• [What this task involves]: Transcribe, word for word and without additions, each line below from the one containing "Image resolution: width=935" through the one containing "Task: Click the key icon beside Passwords", both ends included.

################

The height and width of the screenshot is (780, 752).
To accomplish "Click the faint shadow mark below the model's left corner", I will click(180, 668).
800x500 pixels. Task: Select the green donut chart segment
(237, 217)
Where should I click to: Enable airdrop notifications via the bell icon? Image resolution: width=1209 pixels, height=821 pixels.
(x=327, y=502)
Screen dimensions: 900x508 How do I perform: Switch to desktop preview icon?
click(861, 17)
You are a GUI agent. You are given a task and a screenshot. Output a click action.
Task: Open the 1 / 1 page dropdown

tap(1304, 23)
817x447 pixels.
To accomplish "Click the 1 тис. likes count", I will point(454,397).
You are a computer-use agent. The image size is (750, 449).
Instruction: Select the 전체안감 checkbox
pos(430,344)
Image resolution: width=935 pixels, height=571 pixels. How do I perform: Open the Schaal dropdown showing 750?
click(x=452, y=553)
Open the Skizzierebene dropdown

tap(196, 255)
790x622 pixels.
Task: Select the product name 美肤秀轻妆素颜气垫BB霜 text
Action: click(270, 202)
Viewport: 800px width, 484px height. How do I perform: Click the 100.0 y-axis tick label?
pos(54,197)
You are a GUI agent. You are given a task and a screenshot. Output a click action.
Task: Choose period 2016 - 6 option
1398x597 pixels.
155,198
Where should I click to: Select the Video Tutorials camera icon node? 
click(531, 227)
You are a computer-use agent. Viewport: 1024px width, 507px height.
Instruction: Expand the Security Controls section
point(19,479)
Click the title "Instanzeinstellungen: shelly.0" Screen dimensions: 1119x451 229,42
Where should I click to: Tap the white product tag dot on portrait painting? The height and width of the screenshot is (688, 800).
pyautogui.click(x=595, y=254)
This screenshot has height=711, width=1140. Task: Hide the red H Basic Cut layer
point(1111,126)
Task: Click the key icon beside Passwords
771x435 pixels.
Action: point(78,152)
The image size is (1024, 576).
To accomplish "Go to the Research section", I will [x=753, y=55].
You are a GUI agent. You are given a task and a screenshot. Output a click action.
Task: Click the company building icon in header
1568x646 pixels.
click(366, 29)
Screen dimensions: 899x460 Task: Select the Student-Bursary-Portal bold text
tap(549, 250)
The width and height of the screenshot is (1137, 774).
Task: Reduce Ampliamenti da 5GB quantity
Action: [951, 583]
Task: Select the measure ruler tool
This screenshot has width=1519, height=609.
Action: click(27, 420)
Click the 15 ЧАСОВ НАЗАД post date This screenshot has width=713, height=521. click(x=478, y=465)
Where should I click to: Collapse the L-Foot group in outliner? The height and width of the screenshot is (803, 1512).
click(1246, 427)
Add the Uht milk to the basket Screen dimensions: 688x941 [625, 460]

################

• [Output for this exercise]:
Image resolution: width=935 pixels, height=571 pixels. How do I perform: Open the Schaal dropdown showing 750?
click(x=452, y=553)
Open the Skizzierebene dropdown

tap(196, 255)
790x622 pixels.
Task: Select the product name 美肤秀轻妆素颜气垫BB霜 text
Action: click(270, 202)
Viewport: 800px width, 484px height. How do I perform: Click the 100.0 y-axis tick label?
pos(54,197)
You are a GUI agent. You are given a task and a screenshot. Output a click action.
Task: Choose period 2016 - 6 option
1398x597 pixels.
155,198
Where should I click to: Select the Video Tutorials camera icon node? 
click(531, 227)
You are a computer-use agent. Viewport: 1024px width, 507px height.
Instruction: Expand the Security Controls section
point(19,479)
Click the title "Instanzeinstellungen: shelly.0" Screen dimensions: 1119x451 229,42
Where should I click to: Tap the white product tag dot on portrait painting? The height and width of the screenshot is (688, 800).
pyautogui.click(x=595, y=254)
This screenshot has height=711, width=1140. Task: Hide the red H Basic Cut layer
point(1111,126)
Task: Click the key icon beside Passwords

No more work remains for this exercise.